He had close encounters with orcas, sharks and more dolphins than he could count. He negotiated fierce tidal currents and made his way through offshore wind farms, busy shipping lanes and ports.
After a 141-day adventure, Brendon Prince, a former teacher, is on the verge of becoming the firstfirst person to tour mainland Britain on a stand-up paddle, covering nearly 2,500 miles.
Prince, a father of three, rowed up to 16 hours a day, with the final leg Tuesday a 25 mile trip along the Devon coast to his home in Torquay in relatively benign conditions.
"It 's great," he told The Guardian as he paddled to his final destination on his board, which he nicknamed Scarlet after the elusive Scarlet Pimpernel ("They're looking for him here, they're looking for him there"). “There have been some tough times where I've felt exhausted or fearful in the face of a big swell or giant waves, but it's all about understanding the fear, channeling it and moving on.
Prince began his journey at the end of April when, on his own terms, he left Torquay - then movedis directed clockwise around Great Britain. He estimates that he has immersed his paddle in the water 8m times.
Everything has been done in a spirit of adventure but also to raise awareness about water safety. Prince was an off-duty lifeguard when he took part in an attempt to rescue a group of vacationers who got into trouble in the water at Mawgan Porth, in northern Cornwall . Three of the visitors drowned.
From t That day he made it his mission to teach drowning prevention, basing charity Above the water . The money collected during his circumnavigation will be used to develop ahe water safety app for schools.
He said: "The most important part of this whole adventure is spreading the important water safety message and drowning prevention. If a single child had stayed safe near the water after hearing about their feat, it would have been worth it, he explained.
Prince said the north was the coldest, the east the windiest, the south the more 'gnarly' (which he defined as a state that leaves you between feeling unwell and feeling unsafe. ), while the west was the wildest.
He saw the irony of doing something dangerous at sea to promote water safety. "There is a balancing act. You are doing something that has never been done before because it is dangerous and difficult. You need to have that level of experience to understand risk. He isstayed out of the water for 22 of the 141 days because he felt conditions were unsafe.
His contacts with marine life were a highlight. A 2.4 meter long porbeagle shark sailed close to its board just off the Mull of Kintyre in southwestern Scotland. Then he saw orcas three times a day. "I fell the first time I saw one and it slipped - massive, majestic. Later one appeared in front of me. I turned around and there were two behind me.

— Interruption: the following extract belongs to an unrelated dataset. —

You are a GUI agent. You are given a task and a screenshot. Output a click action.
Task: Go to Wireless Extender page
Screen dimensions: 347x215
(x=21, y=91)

I felt like I was being chased, but when they realized I was no food, they kept going. "
He saw dolphins for 60 consecutive days and never got used to the Northern Gannets diving in water just inches from his board. " It made me jump every time "he said.
Prince paddled without supportboat and the longest distance traveled in a single day was 47 miles. The shortest, when the weather was particularly bad, was just over a mile.
Prince said paddling in environments created by man turned out to be more delicate than in natural environments. "Nature is easier to predict than humans, " he said.
As long as his record attempts are ratified, he will be crowned the first person to circle mainland Britain on a stand-up paddleboard - and will win the world record for the longest trip ever on such a craft.
As he approached dry land, he looked forward to a hot shower, a cup of tea, his own bed - and to see his family. "In the end, it's always about loved ones.